# [EXERCISE BRIEF]
Return each line of the material below that contains the string "computer". Treat uppercase and lowercase letters as different.

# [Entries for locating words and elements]
--- Begin ---

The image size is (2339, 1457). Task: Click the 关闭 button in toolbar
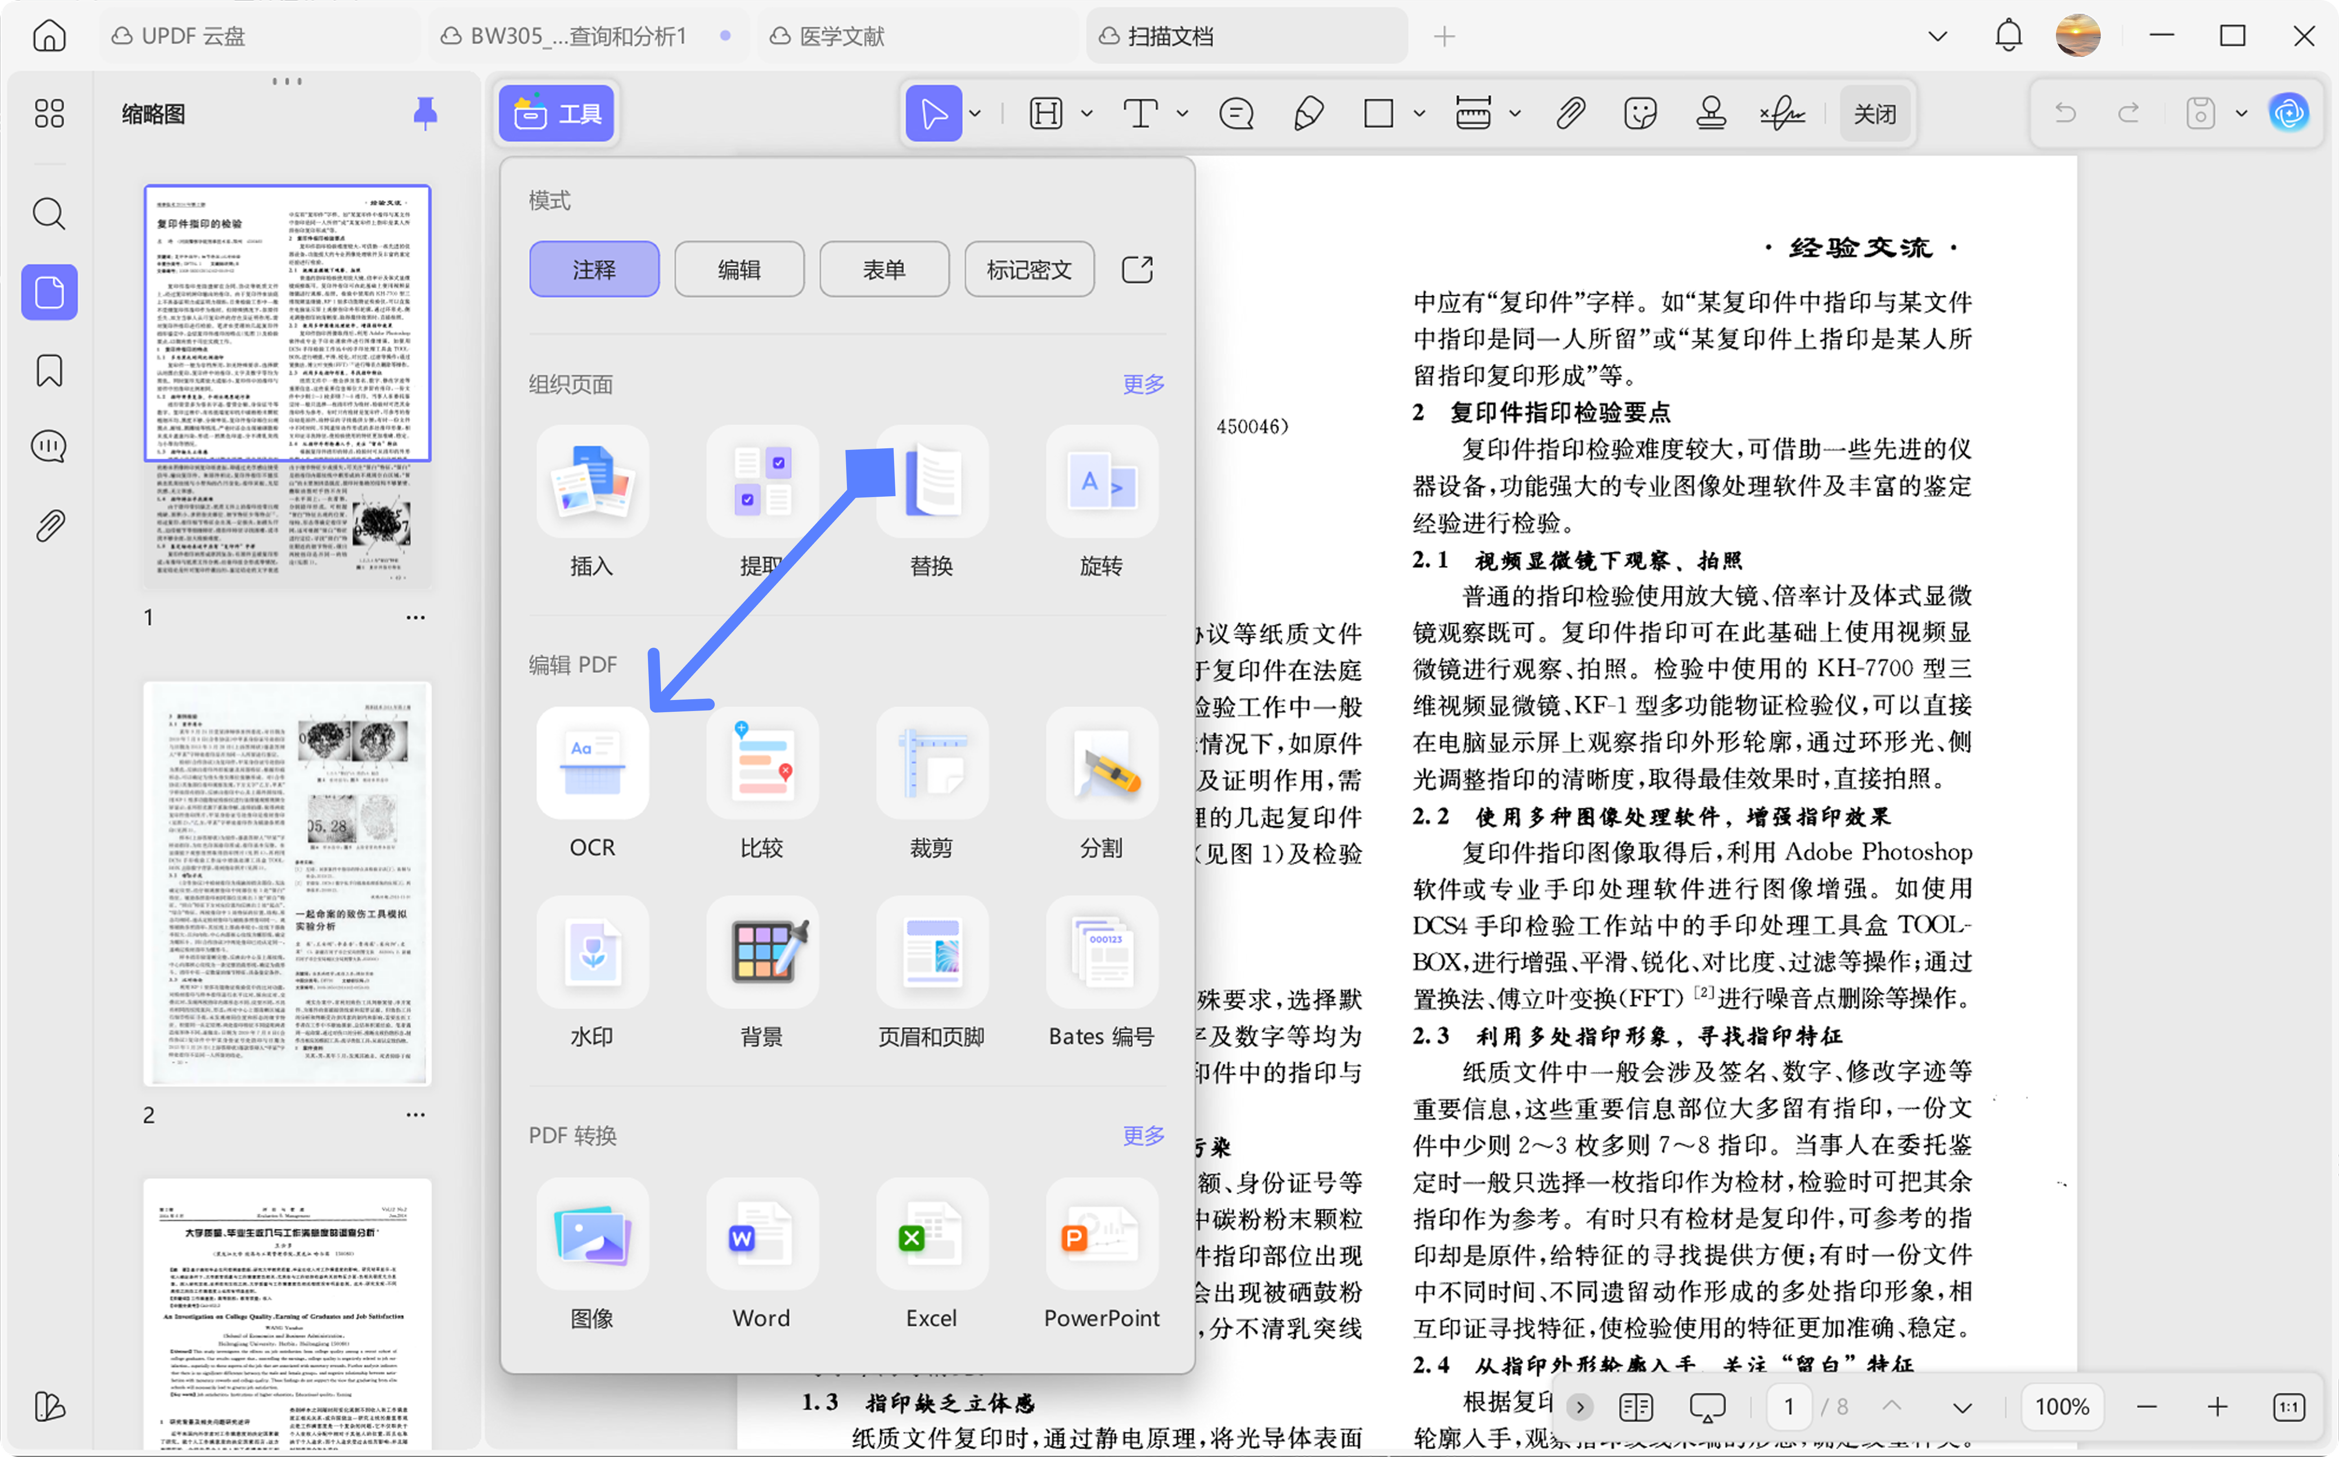point(1874,114)
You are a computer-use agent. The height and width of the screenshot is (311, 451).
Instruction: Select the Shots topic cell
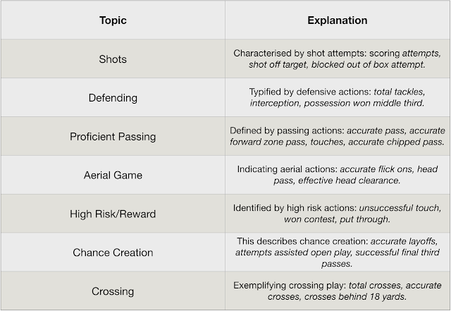tap(113, 59)
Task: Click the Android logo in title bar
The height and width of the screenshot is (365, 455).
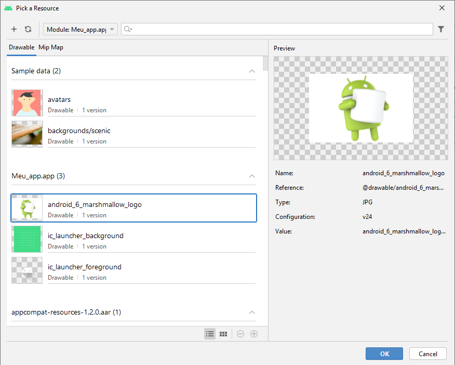Action: click(8, 8)
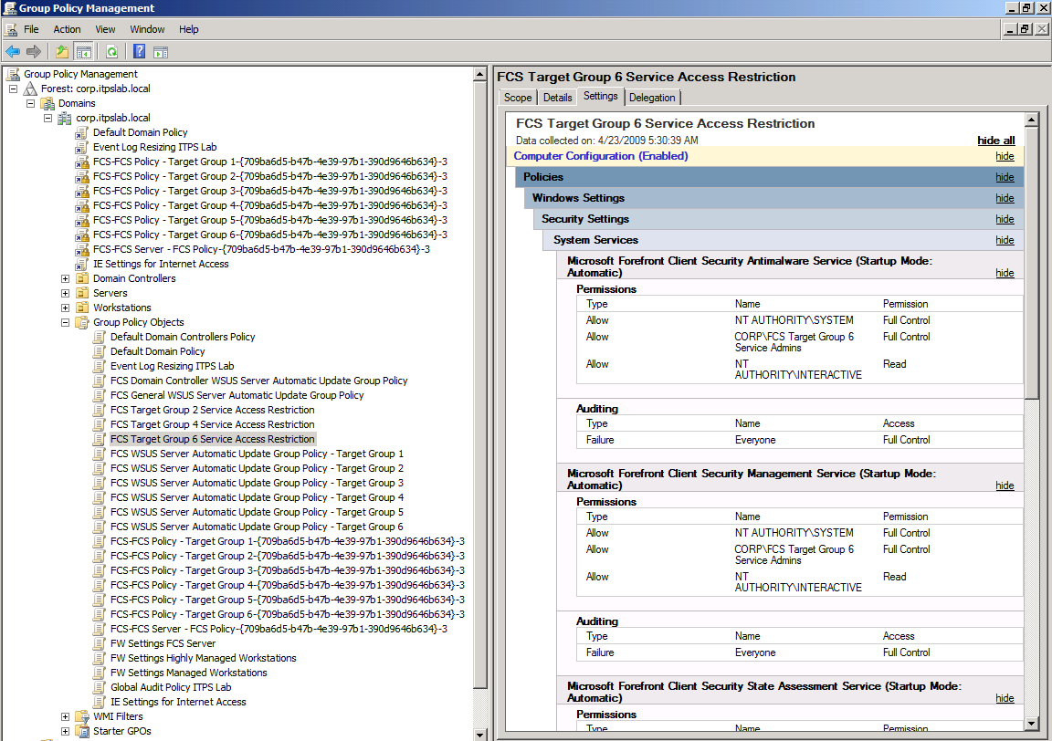Toggle Show/Hide Action Pane toolbar icon

coord(161,52)
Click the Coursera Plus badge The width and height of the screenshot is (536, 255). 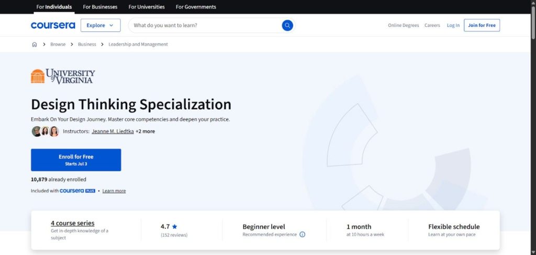[x=77, y=191]
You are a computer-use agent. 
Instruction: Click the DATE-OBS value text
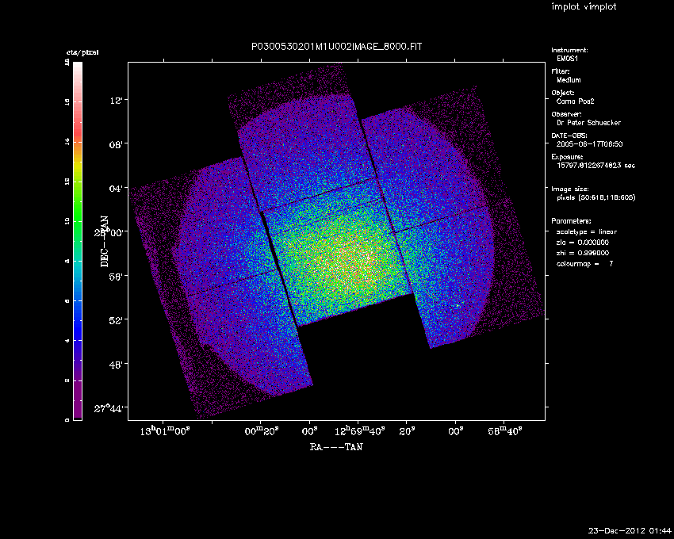[x=590, y=144]
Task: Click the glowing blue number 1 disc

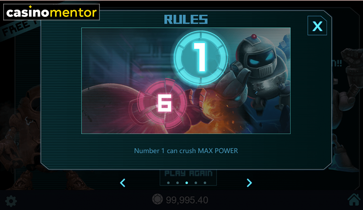Action: click(x=201, y=57)
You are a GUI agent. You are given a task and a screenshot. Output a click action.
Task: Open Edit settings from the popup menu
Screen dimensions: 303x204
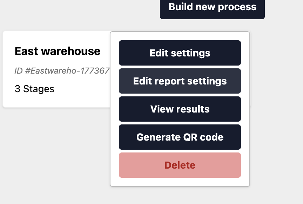[180, 53]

--- End ---

# [PROBLEM SOLUTION]
You are a computer-use agent. The height and width of the screenshot is (311, 451).
You are a computer-use agent. 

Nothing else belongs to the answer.